● Texto extraído
Bromeaba yo hace algunos años con que, de seguir así, en el futuro, alguien escucharía la Pasión según san Mateo y se preguntaría si el tal Sanma Teo habría sido un concursante de la Isla de las Tentaciones que dedicaba aquella música —¡sin autotune!— a llorar un tórrido romance.
En el último curso académico de la década de los setenta, tras la aprobación de la Constitución del 78, la asignatura de Religión (por aquel entonces no hacía falta especificar lo de «católica») dejó de ser obligatoria para los alumnos. Cuarenta años después —no son tantos—, ya hay gente —demasiada— incapaz de descifrar el mundo que les rodea. Venimos de celebrar una Semana Santa en la que no han faltado las exhibiciones de gañanería ibérica. Desde el atrevimiento que otorga la ignorancia algunos se quejaban de la imagen de atraso secular que daba nuestro patrimonio cultural de cara al extranjero. Otros, esta vez desde la mala fe, se burlaban de los que, en devota procesión, «paseaban muñecos».
Lo explica con bella prosa Julio Martínez Mesanza en el prefacio de la obra de Novalis, La cristiandad o Europa (Rialp, 2021). El poeta escribe en los días en que ardió Notre Dame y su aguja, «esa lanza de fe sobre el cielo de París», se derrumbó entre llamas. Advierte varios tipos de reacciones y no se le escapa diferenciar las provenientes de las gentes descreídas pero que, con verdadera cultura, no sólo valoran la historia de las piedras sino que son capaces de conservar un sentimiento de pertenencia a una tradición, de las que proceden de quienes odian esa fe. Esto últimos habrían visto en el derrumbe de la catedral un sarcástico punto final a una serie de demoliciones —ahora intencionados— que comenzó hace dos siglos y medio.
A Novalis lo que no se le escapa es señalar la matriz protestante de la secularización. El romántico alemán evoca, al tratar de determinar cuándo se produce la quiebra entre la Cristiandad y Europa, los tiempos en los que los hombres eran capaces de vencer al mundo. Aquellos en los que a través de la estimulación de los sentidos el misterio penetraba en sus almas. «La arquitectura y las imágenes, para la vista; el incienso, para el olfato; la música sacra, para los oídos». Las cosas tangibles del mundo abrían deslumbrantes puertas a lo espiritual. Acusado repetidamente de fallar en sus profecías, no está mal haber escrito en 1799 que «el hombre, necesitado de mucho tiempo para promocionarse a sí mismo, no le queda tiempo para la atenta contemplación de su mundo interior». Ni que hubiera diseñado las redes sociales con el objetivo de aborregar al personal.

● Trabajo solicitado
Según el texto extraído, ¿en qué año escribió Novalis que el hombre no tiene tiempo para la atenta contemplación de su mundo interior? Los registros no son necesarios.

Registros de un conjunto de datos
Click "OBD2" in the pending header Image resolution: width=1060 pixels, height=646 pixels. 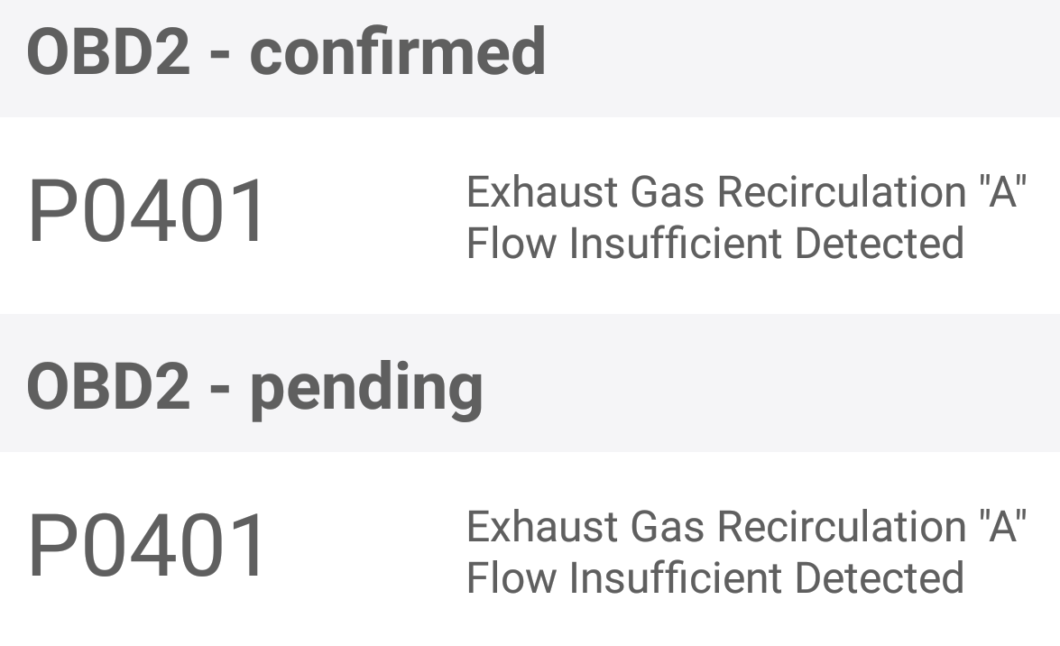point(108,386)
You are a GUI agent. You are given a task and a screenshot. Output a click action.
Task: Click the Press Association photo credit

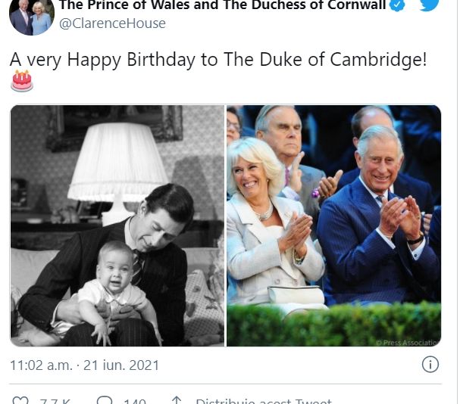pos(408,343)
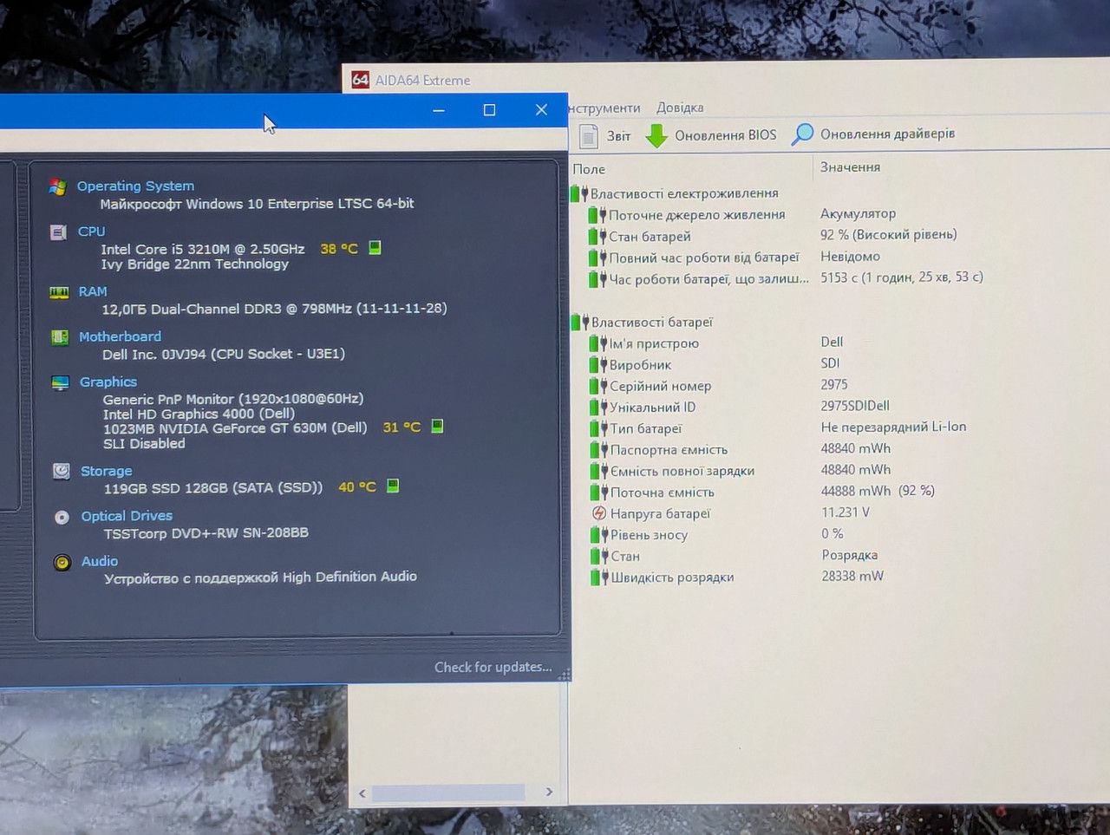
Task: Click the AIDA64 Extreme title icon
Action: (x=360, y=80)
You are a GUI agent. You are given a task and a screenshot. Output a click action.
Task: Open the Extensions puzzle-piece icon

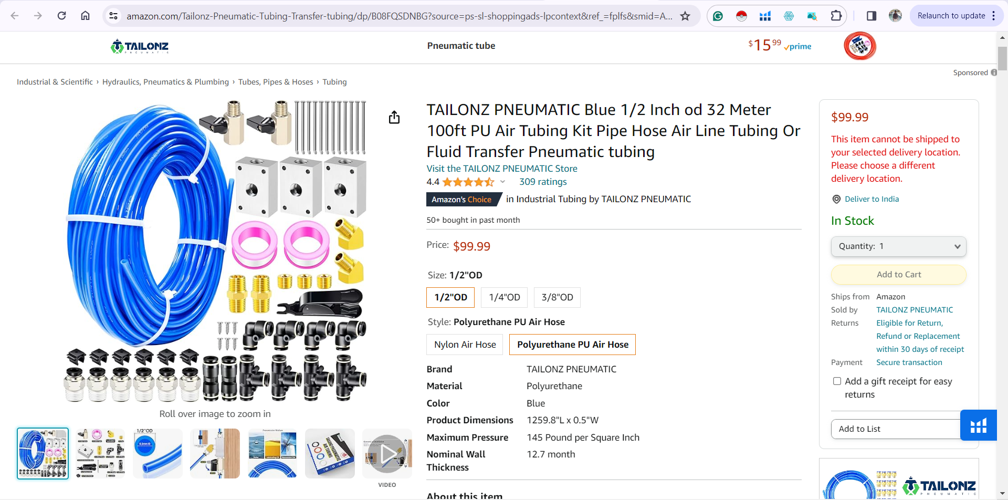point(836,16)
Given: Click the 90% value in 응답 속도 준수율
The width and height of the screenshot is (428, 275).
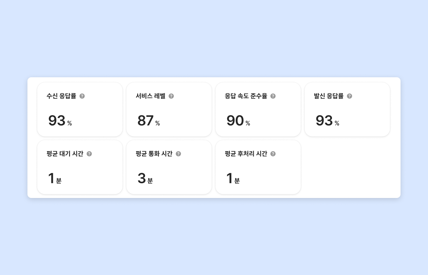Looking at the screenshot, I should (x=238, y=121).
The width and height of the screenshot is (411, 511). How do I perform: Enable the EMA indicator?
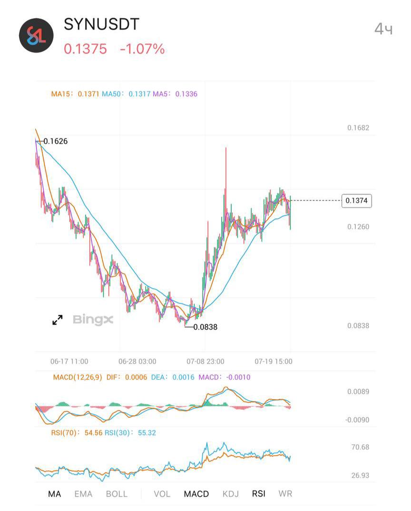click(x=83, y=494)
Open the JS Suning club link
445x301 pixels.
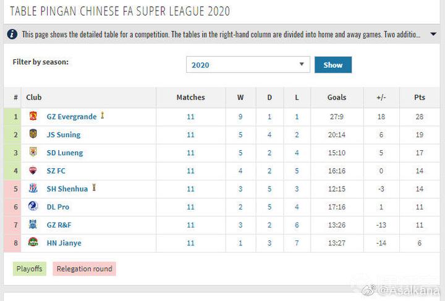[64, 135]
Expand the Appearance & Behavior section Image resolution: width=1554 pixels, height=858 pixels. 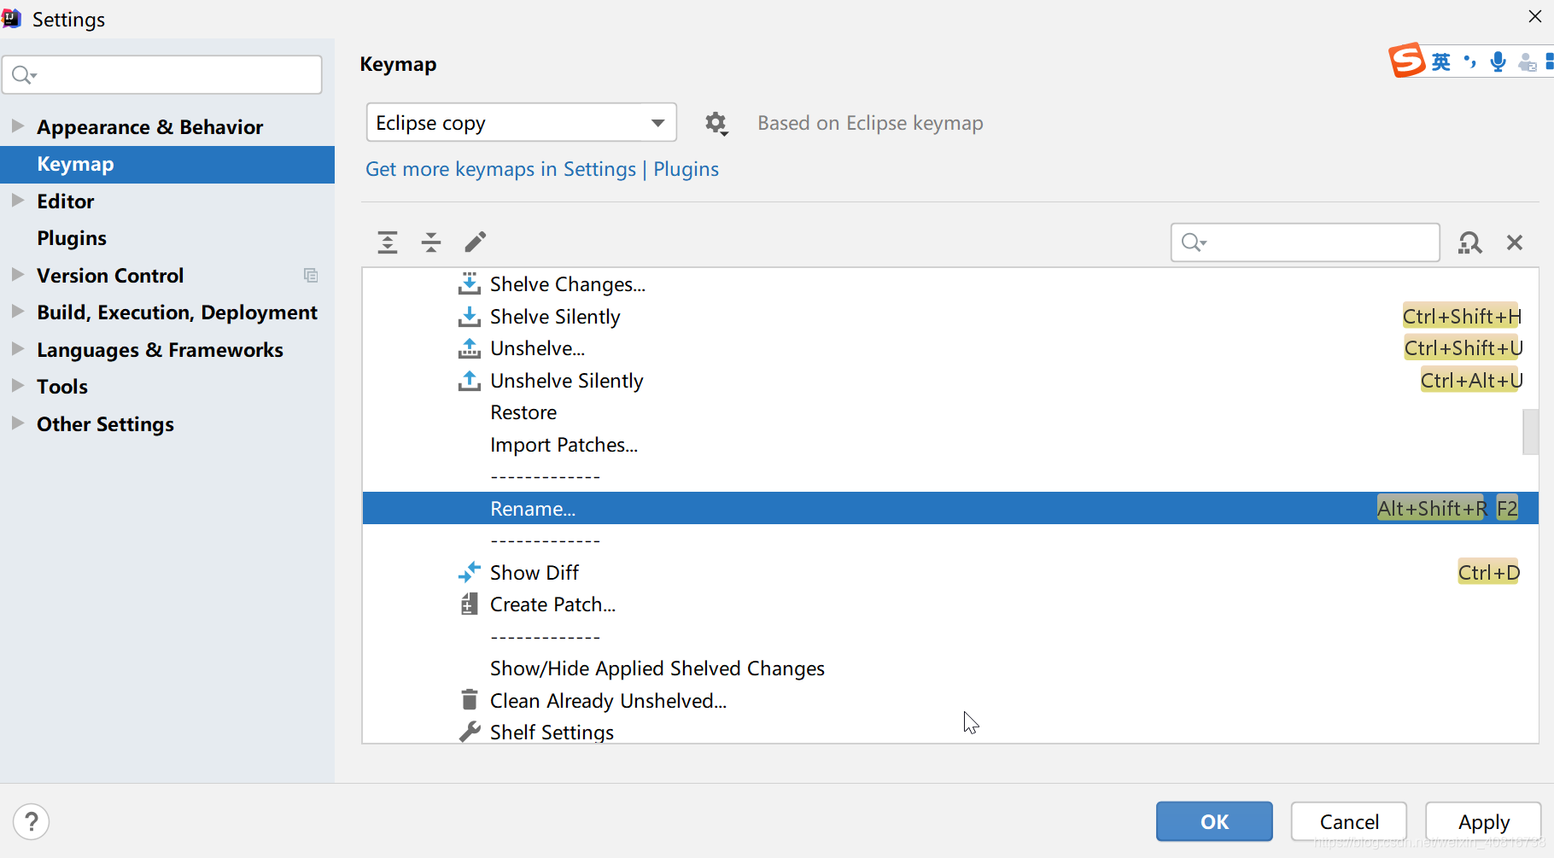tap(17, 126)
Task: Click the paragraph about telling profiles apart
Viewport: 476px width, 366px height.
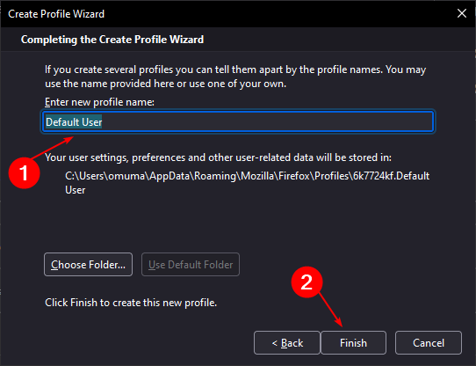Action: click(x=235, y=77)
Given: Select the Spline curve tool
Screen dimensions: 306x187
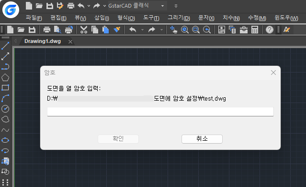Looking at the screenshot, I should [5, 130].
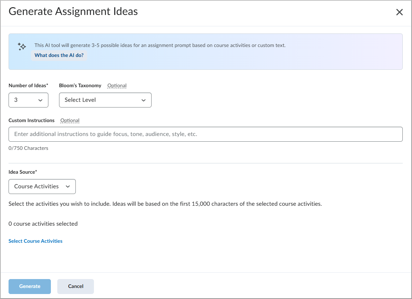
Task: Open the Select Course Activities link
Action: [x=35, y=241]
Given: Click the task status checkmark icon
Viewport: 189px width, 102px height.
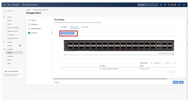Looking at the screenshot, I should [161, 5].
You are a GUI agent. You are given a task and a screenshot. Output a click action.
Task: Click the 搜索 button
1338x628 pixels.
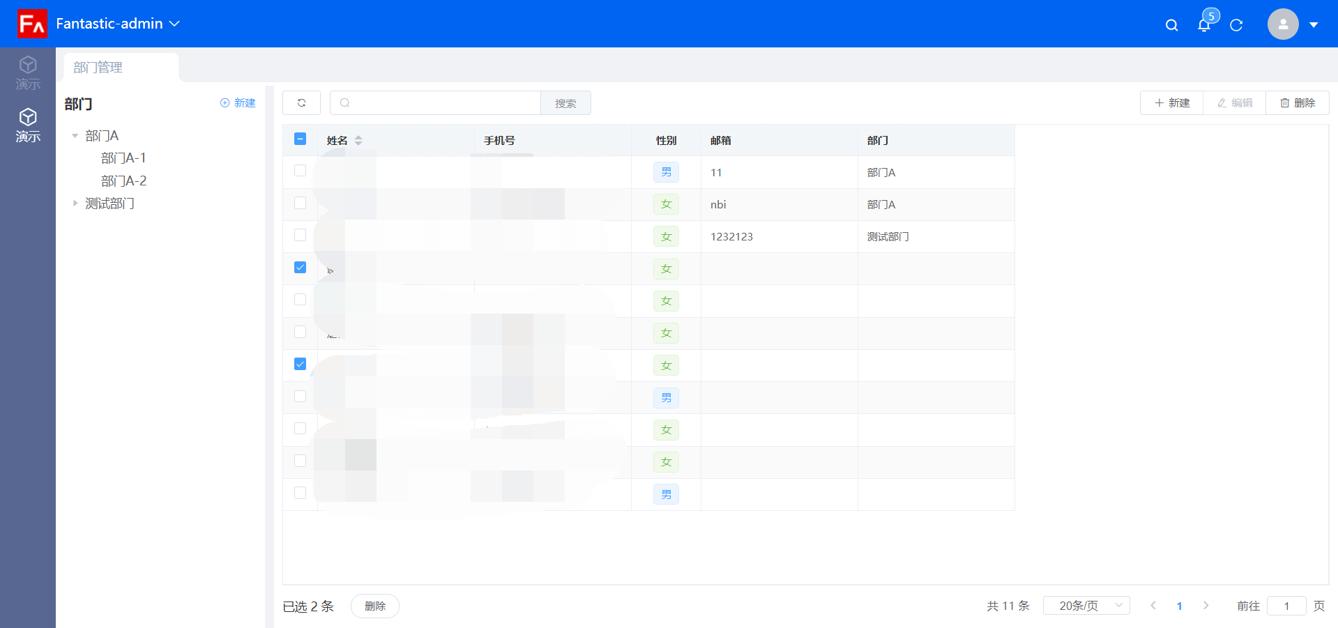click(x=565, y=103)
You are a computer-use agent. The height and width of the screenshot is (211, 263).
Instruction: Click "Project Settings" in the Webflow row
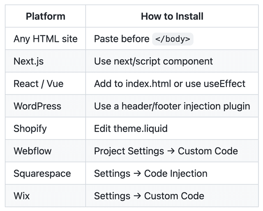[x=129, y=151]
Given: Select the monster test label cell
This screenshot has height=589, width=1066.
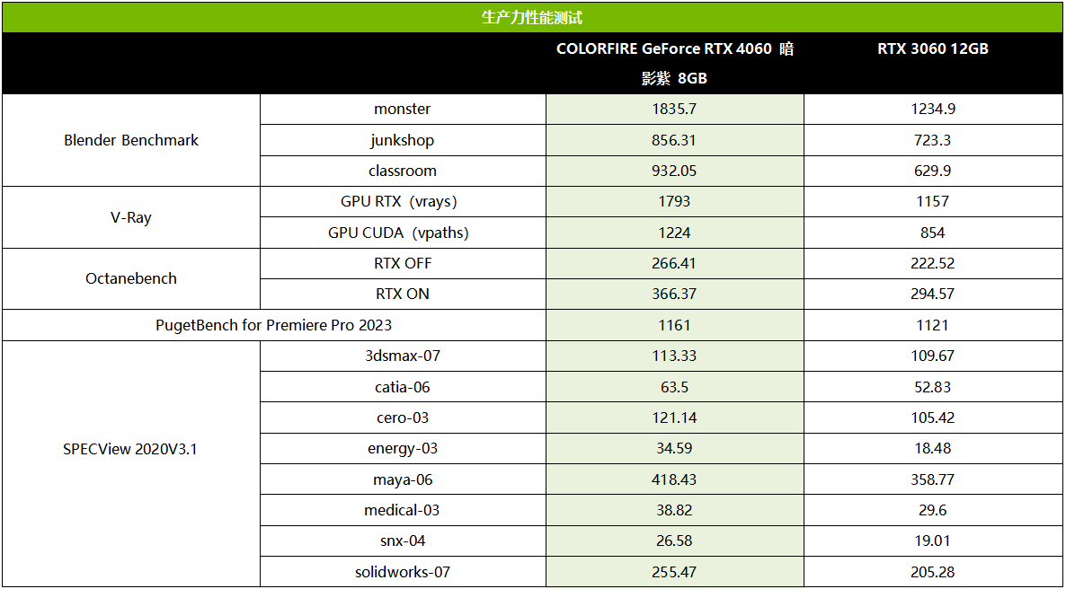Looking at the screenshot, I should (x=403, y=109).
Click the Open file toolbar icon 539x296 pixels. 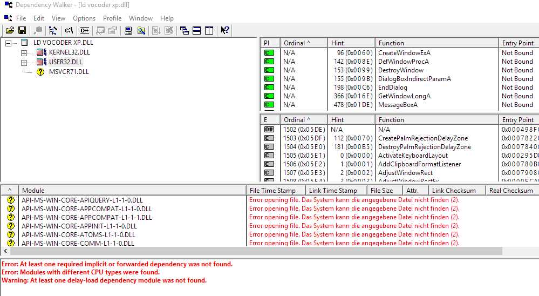(x=10, y=31)
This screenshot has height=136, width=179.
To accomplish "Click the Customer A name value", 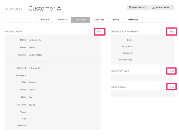I will (35, 40).
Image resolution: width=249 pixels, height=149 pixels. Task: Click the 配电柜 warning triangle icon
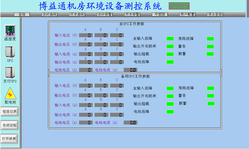coord(10,93)
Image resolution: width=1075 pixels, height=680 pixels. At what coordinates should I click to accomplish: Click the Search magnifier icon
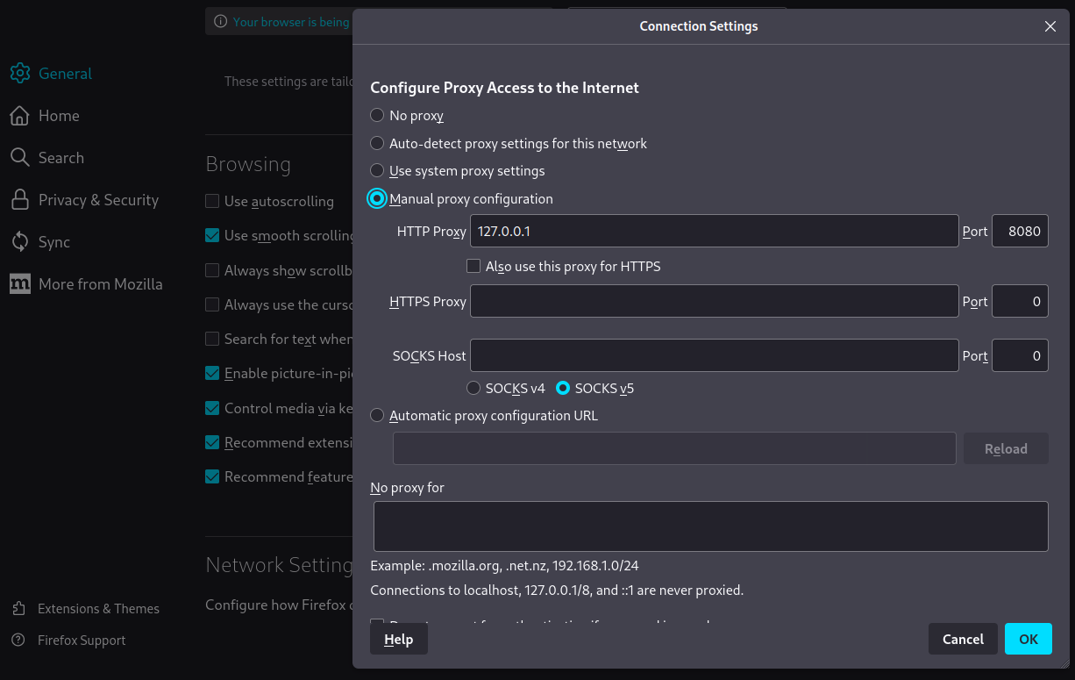pos(20,158)
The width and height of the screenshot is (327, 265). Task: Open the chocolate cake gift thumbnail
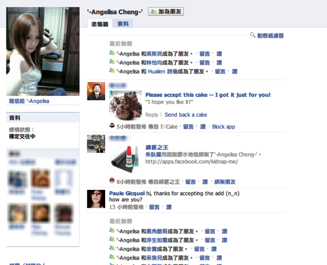pyautogui.click(x=125, y=106)
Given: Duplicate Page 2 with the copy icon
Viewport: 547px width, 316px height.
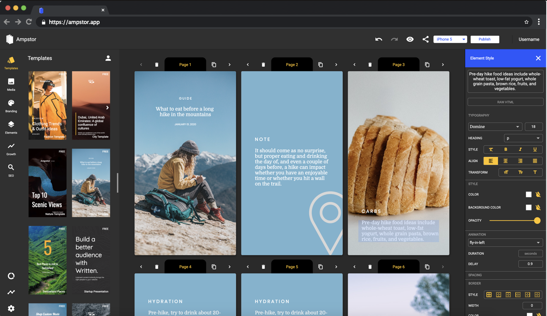Looking at the screenshot, I should pyautogui.click(x=321, y=65).
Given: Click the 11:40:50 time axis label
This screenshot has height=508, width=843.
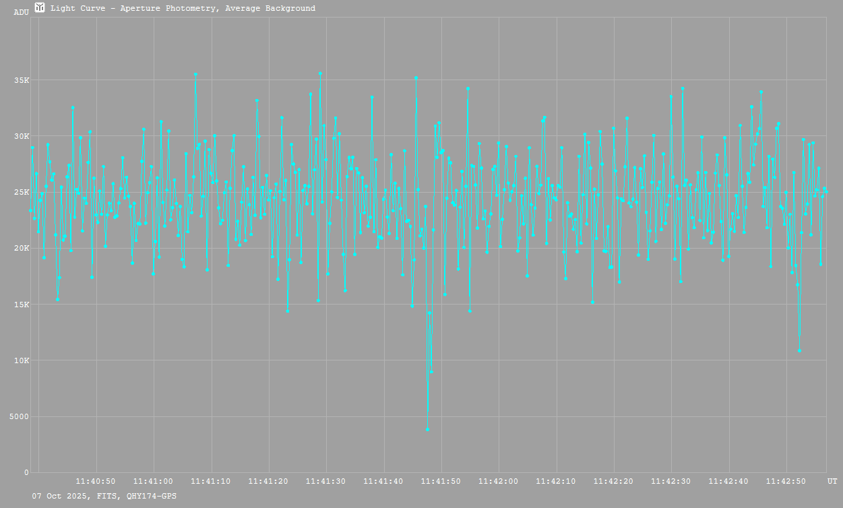Looking at the screenshot, I should point(96,481).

● Resultado
En 1799.